There were 2,831 households, of which 17.8% had children under the age of 18 living with them, 32.9% were married couples living together, 7.0% had a female householder with no husband present, 3.5% had a male householder with no wife present, and 56.6% were non-families. 30.6% of all households were made up of individuals, and 11.9% had someone living alone who was 65 years of age or older. The average household size was 2.29 and the average family size was 2.77.
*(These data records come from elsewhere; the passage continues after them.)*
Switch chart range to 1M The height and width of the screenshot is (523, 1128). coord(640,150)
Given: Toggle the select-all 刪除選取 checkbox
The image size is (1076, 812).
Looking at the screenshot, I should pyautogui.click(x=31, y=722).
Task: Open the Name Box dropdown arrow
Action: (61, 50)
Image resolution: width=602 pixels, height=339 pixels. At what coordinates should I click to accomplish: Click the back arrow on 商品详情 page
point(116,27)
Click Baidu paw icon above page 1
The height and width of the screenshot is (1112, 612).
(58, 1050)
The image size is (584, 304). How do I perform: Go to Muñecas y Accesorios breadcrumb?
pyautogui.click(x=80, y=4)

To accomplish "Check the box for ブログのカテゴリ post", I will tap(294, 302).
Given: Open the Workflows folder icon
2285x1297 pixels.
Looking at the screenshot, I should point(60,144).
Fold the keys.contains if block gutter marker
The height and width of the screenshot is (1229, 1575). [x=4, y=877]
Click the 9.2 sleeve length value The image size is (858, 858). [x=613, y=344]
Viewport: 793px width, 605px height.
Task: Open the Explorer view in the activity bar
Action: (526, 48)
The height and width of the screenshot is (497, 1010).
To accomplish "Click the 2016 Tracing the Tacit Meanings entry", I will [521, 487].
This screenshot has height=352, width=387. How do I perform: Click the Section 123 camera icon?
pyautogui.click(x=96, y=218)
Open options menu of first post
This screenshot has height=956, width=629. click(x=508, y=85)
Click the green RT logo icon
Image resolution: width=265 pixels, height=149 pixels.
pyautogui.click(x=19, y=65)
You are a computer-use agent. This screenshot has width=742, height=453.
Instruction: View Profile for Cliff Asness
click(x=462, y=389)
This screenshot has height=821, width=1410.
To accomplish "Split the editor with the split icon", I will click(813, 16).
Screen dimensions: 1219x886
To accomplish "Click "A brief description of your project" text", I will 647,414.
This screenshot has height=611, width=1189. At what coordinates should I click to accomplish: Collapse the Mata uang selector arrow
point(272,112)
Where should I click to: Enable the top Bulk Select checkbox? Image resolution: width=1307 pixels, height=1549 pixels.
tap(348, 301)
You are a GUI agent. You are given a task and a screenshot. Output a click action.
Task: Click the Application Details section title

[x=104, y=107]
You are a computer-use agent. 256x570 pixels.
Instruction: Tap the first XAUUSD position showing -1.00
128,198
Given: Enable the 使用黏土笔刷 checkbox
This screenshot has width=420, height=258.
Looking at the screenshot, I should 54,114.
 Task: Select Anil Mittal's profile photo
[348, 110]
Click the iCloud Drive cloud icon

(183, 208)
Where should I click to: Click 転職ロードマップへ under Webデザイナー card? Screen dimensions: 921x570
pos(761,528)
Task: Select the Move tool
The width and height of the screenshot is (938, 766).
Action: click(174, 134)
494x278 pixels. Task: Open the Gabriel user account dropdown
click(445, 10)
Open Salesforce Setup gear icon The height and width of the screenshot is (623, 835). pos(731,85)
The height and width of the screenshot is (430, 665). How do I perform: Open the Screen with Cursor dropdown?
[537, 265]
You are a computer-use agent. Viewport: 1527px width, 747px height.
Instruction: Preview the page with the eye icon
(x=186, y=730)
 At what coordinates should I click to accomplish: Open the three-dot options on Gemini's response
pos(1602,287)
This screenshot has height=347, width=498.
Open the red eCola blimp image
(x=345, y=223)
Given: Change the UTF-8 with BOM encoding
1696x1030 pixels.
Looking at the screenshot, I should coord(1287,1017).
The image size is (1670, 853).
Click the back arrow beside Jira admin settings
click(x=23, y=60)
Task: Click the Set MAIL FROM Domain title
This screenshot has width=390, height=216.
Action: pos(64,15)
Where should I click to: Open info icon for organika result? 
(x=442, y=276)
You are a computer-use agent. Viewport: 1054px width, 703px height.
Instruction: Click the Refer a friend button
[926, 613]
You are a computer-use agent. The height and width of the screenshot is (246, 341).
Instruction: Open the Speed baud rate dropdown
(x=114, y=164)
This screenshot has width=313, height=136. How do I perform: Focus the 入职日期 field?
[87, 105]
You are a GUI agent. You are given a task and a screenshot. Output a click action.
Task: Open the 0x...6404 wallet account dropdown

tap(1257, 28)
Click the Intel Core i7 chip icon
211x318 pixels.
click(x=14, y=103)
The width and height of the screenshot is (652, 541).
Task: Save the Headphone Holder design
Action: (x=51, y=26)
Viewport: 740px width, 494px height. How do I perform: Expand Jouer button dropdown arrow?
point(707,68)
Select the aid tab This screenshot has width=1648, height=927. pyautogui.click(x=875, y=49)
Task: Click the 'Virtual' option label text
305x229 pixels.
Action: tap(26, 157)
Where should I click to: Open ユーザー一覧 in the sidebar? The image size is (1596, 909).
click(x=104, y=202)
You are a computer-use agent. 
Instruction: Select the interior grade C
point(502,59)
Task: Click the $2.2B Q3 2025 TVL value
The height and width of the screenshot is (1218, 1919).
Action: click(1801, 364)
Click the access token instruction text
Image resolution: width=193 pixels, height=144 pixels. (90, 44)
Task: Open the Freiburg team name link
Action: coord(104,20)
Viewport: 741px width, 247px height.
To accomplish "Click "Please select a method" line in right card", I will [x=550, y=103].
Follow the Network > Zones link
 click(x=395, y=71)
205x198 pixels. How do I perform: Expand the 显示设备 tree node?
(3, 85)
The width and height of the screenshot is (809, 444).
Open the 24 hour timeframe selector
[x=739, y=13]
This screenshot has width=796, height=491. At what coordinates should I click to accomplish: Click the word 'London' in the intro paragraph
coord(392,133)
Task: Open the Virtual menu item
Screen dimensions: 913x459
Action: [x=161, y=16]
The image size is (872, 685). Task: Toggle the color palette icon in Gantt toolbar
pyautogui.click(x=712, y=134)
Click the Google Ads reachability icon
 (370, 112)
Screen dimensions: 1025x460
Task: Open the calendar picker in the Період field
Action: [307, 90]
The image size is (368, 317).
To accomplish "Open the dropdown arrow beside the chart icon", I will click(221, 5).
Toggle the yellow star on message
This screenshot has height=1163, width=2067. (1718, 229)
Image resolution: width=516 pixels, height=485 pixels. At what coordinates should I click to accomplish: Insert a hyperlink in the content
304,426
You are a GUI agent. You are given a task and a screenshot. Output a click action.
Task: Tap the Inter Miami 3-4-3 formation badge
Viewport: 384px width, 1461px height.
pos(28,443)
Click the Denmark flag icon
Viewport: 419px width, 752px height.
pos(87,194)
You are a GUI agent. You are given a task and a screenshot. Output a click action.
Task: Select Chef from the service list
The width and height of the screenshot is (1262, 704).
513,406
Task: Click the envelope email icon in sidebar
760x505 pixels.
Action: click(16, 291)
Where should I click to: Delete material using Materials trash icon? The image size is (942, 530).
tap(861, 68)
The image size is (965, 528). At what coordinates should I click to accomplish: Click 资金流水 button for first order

The median age in the town was 21.8 years. 8.6% of residents were under the age of 18; 55.9% were between the ages of 18 and 24; 12.2% were from 25 to 44; 13.1% were from 45 to 64; and 10.4% were 65 years of age or older. The gender makeup of the town was 51.8% male and 48.2% female.

== Notable people ==

- Charles J. Dunn, Chief Justice of the Maine Supreme Judicial Court
- Wallace Rider Farrington, territorial governor of Hawaii
- Merritt Lyndon Fernald (1873–1950), botanist
- Constance Hunting, poet, publisher
- Frances Laughton Mace, poet
- Jonathan Norcross, inventor, 4th mayor of Atlanta
- Ralph Perkins, state legislator
- Elizabeth Schneider, state senator
- Joseph B. Treat, Wisconsin politician
- Nathaniel Treat, Maine politician
- Nathaniel B. Treat, Wisconsin politician
- Eva Valesh (1866–1956), labor journalist
- Israel Washburn Jr., US congressman and 29th governor of Maine
- George Henry Weeks, Quartermaster General of the United States Army
- Dorothy Clarke Wilson, novelist, playwright

==Points of interest==
- University of Maine
- Fay Hyland Botanical Plantation
- Lyle E. Littlefield Ornamentals Trial Garden
- Old Fire Engine House
- Orono Main Street Historic District

==Education==
It is in Regional School Unit 26. The district operates Orono High School, Orono Middle School, and Asa C. Adams Elementary School.

The University of Maine is in Orono.